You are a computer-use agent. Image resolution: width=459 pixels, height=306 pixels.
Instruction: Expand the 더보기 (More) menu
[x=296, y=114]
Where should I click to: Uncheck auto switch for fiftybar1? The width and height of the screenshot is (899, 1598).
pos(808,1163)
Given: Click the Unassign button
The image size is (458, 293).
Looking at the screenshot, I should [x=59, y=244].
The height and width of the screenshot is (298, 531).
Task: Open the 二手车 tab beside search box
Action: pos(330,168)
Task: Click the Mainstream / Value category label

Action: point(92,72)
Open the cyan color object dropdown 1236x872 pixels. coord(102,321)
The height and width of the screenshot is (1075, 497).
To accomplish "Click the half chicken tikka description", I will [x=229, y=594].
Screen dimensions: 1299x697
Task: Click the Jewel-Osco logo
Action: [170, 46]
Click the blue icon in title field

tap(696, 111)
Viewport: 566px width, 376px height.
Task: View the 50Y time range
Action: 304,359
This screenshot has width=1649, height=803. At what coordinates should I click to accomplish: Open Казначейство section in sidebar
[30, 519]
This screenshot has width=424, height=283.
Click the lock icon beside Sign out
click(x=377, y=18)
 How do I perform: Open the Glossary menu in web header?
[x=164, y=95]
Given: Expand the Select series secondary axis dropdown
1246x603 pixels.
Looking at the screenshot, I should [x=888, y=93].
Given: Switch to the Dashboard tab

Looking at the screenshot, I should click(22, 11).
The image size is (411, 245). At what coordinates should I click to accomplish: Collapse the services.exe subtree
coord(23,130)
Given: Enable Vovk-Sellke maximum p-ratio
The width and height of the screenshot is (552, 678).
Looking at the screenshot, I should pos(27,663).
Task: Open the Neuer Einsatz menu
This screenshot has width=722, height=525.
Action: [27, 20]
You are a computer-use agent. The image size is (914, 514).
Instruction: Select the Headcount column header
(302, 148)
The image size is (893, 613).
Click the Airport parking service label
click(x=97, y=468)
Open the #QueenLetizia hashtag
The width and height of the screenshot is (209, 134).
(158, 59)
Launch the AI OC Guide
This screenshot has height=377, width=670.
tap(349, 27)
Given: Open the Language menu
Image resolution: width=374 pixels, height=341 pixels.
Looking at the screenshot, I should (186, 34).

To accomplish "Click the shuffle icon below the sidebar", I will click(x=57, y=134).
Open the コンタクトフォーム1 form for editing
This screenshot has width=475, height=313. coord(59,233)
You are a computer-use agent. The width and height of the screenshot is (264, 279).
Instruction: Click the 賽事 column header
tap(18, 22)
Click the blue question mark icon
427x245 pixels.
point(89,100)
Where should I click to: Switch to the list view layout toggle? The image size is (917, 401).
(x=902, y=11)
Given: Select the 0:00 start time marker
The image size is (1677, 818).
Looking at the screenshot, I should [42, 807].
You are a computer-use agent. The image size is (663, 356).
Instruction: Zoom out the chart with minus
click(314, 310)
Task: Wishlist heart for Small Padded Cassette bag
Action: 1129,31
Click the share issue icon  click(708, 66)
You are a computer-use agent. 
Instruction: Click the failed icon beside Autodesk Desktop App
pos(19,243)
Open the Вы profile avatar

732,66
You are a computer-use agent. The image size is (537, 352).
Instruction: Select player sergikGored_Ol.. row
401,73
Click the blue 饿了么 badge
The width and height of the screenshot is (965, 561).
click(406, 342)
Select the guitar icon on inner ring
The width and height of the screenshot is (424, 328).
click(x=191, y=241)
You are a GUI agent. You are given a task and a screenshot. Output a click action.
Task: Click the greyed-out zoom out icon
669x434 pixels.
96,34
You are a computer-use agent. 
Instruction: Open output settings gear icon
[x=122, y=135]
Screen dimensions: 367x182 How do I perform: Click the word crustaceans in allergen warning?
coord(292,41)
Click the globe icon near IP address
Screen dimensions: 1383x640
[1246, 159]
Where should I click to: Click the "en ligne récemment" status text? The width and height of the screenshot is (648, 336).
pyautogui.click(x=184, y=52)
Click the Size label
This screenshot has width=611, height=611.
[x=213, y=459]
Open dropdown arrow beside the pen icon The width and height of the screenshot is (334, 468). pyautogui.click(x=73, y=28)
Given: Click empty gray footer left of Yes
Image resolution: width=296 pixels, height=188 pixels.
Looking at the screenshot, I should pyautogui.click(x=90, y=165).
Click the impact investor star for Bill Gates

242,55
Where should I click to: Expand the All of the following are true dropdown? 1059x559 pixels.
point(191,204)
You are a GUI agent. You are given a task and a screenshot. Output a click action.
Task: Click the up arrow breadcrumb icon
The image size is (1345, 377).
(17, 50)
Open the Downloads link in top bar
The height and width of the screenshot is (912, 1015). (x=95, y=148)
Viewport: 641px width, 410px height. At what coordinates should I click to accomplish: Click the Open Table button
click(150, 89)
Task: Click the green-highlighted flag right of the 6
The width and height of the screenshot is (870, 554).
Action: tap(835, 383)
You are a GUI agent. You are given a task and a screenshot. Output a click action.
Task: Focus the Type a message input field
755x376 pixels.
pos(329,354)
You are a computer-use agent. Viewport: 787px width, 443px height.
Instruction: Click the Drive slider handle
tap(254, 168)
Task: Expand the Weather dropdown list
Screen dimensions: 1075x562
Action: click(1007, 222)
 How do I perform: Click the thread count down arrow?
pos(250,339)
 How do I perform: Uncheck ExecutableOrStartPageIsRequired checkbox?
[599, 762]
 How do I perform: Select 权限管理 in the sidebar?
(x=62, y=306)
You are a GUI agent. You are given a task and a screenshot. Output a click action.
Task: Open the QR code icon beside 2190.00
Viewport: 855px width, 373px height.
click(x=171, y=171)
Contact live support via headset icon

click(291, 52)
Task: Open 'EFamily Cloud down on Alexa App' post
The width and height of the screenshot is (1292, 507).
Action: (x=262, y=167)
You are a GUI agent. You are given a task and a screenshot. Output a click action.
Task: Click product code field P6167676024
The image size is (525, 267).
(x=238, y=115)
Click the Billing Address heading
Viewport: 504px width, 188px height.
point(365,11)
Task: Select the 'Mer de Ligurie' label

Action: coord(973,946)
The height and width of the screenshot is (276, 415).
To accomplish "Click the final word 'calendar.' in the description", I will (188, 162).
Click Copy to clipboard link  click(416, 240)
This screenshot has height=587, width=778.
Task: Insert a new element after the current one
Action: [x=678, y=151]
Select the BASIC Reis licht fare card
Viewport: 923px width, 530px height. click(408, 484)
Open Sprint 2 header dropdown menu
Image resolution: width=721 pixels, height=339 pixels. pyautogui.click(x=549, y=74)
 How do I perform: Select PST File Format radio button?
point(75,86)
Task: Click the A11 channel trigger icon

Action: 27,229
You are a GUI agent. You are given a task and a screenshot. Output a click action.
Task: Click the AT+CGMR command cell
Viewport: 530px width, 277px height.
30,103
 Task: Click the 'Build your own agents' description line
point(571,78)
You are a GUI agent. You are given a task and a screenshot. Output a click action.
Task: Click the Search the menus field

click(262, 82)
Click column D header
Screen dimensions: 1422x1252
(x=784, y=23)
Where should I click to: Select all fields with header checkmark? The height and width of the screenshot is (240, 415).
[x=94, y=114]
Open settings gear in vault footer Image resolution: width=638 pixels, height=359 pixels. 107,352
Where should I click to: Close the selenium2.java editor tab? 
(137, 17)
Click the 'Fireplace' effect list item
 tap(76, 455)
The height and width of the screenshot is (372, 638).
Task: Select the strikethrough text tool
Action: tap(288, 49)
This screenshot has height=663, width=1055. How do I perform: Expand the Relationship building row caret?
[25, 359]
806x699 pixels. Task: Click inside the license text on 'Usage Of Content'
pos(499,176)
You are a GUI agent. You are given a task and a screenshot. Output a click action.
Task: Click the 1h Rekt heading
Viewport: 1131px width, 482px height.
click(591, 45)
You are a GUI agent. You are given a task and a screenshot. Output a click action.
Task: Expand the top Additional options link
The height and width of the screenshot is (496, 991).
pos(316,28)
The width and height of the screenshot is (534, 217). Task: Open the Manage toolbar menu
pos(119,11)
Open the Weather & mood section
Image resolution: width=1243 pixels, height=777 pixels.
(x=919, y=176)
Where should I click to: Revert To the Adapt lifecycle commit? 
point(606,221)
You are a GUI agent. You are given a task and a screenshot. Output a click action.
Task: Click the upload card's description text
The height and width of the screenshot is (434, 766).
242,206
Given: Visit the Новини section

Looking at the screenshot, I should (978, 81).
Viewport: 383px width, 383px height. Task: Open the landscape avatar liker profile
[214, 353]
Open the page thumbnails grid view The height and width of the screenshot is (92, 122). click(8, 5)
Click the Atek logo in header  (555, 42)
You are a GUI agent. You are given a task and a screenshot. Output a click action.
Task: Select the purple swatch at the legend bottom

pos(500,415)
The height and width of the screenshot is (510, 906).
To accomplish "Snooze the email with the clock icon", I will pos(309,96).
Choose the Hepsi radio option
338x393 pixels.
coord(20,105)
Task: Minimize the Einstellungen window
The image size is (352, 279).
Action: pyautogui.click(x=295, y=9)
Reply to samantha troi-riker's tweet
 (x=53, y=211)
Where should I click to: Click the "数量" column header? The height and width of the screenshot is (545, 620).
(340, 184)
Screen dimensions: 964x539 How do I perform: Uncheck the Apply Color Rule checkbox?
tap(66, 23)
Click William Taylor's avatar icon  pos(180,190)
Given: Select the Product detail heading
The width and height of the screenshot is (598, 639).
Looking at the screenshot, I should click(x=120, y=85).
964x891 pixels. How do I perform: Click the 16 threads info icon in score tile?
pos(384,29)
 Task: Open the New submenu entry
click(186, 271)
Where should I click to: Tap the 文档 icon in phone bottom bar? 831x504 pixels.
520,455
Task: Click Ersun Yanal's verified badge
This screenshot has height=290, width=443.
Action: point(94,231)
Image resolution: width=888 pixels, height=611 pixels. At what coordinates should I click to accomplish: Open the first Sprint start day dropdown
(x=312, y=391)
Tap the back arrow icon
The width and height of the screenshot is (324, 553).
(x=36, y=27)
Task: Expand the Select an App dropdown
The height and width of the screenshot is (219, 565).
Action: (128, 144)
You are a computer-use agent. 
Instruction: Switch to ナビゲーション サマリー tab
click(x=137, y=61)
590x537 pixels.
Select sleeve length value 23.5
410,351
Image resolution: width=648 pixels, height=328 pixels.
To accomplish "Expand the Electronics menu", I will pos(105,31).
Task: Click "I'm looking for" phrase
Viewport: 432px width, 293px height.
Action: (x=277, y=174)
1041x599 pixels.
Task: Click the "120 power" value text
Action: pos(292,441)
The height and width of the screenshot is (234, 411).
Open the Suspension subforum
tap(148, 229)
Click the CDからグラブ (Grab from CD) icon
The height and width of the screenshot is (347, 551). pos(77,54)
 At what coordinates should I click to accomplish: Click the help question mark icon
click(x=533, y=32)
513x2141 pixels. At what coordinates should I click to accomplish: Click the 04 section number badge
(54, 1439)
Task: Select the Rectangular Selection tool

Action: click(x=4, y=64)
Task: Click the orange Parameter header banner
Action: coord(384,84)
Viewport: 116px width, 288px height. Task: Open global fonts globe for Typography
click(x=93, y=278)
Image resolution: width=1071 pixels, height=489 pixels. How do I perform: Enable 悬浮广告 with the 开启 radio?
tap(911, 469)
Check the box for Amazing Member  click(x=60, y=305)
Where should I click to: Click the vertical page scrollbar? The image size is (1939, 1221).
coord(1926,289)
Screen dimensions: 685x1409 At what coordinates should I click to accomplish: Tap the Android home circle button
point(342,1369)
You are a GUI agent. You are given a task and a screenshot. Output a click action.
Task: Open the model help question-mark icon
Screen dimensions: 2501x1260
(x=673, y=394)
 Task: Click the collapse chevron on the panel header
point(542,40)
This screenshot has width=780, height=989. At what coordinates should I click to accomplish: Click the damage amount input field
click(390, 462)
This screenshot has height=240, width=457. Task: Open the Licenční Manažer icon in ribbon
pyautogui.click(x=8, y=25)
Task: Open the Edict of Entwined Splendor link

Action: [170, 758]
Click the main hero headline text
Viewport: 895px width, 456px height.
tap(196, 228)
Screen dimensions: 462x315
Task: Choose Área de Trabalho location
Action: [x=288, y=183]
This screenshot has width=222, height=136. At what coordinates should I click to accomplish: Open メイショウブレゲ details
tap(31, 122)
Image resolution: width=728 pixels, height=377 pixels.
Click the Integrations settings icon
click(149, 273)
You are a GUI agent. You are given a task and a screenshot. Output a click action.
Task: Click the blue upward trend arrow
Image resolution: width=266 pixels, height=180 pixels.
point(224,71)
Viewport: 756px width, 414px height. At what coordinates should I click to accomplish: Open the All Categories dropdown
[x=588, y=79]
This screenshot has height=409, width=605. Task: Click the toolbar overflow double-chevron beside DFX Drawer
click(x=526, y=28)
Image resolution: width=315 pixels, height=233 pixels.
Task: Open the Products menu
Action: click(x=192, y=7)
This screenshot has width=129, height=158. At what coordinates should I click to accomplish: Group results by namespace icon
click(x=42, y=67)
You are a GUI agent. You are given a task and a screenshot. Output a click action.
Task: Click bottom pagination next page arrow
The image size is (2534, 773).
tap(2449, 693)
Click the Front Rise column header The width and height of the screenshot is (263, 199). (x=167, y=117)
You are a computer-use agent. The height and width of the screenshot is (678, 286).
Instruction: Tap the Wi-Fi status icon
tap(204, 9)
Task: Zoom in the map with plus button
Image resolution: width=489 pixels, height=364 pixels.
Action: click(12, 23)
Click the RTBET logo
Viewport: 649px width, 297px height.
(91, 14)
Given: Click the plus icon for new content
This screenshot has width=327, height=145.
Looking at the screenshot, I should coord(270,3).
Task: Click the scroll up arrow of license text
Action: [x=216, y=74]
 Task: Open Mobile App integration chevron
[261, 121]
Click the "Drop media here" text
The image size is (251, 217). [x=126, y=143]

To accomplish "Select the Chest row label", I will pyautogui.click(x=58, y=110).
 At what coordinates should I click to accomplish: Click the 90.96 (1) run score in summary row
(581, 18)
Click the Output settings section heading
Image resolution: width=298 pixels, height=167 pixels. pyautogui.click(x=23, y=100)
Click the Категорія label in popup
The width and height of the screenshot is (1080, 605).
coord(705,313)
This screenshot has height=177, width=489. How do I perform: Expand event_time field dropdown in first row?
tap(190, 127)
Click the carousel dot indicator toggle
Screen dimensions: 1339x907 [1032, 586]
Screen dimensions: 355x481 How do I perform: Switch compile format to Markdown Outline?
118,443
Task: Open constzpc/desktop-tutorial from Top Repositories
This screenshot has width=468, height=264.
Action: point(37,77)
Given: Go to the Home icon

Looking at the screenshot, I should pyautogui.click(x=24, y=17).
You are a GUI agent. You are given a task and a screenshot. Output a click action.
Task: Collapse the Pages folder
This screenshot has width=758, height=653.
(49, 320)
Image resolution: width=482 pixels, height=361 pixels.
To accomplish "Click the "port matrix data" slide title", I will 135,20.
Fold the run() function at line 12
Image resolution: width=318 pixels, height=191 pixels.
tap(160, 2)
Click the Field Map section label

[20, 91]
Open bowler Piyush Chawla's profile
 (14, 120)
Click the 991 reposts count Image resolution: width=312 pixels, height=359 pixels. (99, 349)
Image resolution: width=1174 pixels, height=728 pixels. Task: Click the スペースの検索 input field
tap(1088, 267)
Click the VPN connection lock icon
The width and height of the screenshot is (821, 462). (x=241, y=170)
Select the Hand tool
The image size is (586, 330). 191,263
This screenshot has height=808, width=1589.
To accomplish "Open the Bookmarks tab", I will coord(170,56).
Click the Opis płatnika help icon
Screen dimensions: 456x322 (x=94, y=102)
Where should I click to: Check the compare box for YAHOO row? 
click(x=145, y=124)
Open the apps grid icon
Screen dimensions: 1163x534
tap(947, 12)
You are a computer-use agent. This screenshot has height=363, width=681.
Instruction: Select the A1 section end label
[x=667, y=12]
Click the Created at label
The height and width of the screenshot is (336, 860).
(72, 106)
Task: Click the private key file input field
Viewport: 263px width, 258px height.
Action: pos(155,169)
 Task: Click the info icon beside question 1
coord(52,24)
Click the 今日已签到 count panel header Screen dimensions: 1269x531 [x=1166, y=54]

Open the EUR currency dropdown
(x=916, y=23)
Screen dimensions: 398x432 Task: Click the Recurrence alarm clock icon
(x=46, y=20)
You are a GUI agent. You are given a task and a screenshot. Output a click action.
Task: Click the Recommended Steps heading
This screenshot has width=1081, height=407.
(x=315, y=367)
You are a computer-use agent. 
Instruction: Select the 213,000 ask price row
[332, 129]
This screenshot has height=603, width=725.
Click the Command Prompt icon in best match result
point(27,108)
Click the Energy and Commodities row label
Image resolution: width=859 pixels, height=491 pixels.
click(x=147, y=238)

◇ ◇ ◇ ◇ ◇ ◇ ◇

## Required action
Where does the word "plus" occur in the records? Return every line that holds it.

## Expected answer
Task: Zoom in the map with plus button
Given: Click the plus icon for new content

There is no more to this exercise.